Flint Corn: Although edible, flint corn (also known as Indian corn) is usually grown for decorative purposes. Its hard kernels range in color from white to red. If allowed to dry, the kernels turn colors and can be ground into meal. It is cultivated throughout the United States, especially in the Midwest.

Flour Corn: Cultivated in the southwestern United States, flour corn is made up of primarily soft starches. It is most commonly ground into flour and cornmeal. It ranges in color from white to blue-gray, to red and purple. Traditional southwestern strains include Hopi Blue, Navajo Blue and Cochiti Blue. These strains are used for blue corn flour and cornmeal, and for making blue corn tortillas.
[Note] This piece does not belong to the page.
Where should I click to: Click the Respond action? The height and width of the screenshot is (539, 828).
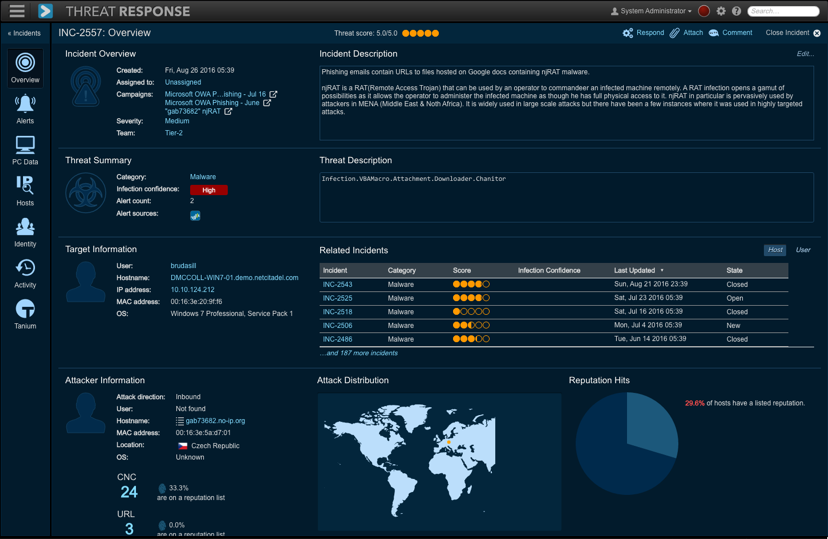tap(643, 33)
Popcorn: Any kind of corn kernel will pop slightly when heated, but only a popcorn kernel will explode and turn itself inside out to form a little, white ball. Cultivated throughout the United States, popcorn has small, hard kernels with a softer starch inside. When heated, the moisture in the soft starch begins to expand and pressure builds up, causing the hard starch on the exterior to explode, leaving behind a puff of starch and protein.

Sweet Corn: The best known class of corn to us - the kind we know as corn on the cob. The kernels are tender and contain a far greater proportion of sugar to starch than any other corn. Sweet corn comes in yellow, white, bicolored and multicolored ears. It is harvested before the kernels mature. The freshest and sweetest corn is best eaten raw in salads, stirred at the last minute into cooked rice or added to an already prepared salsa.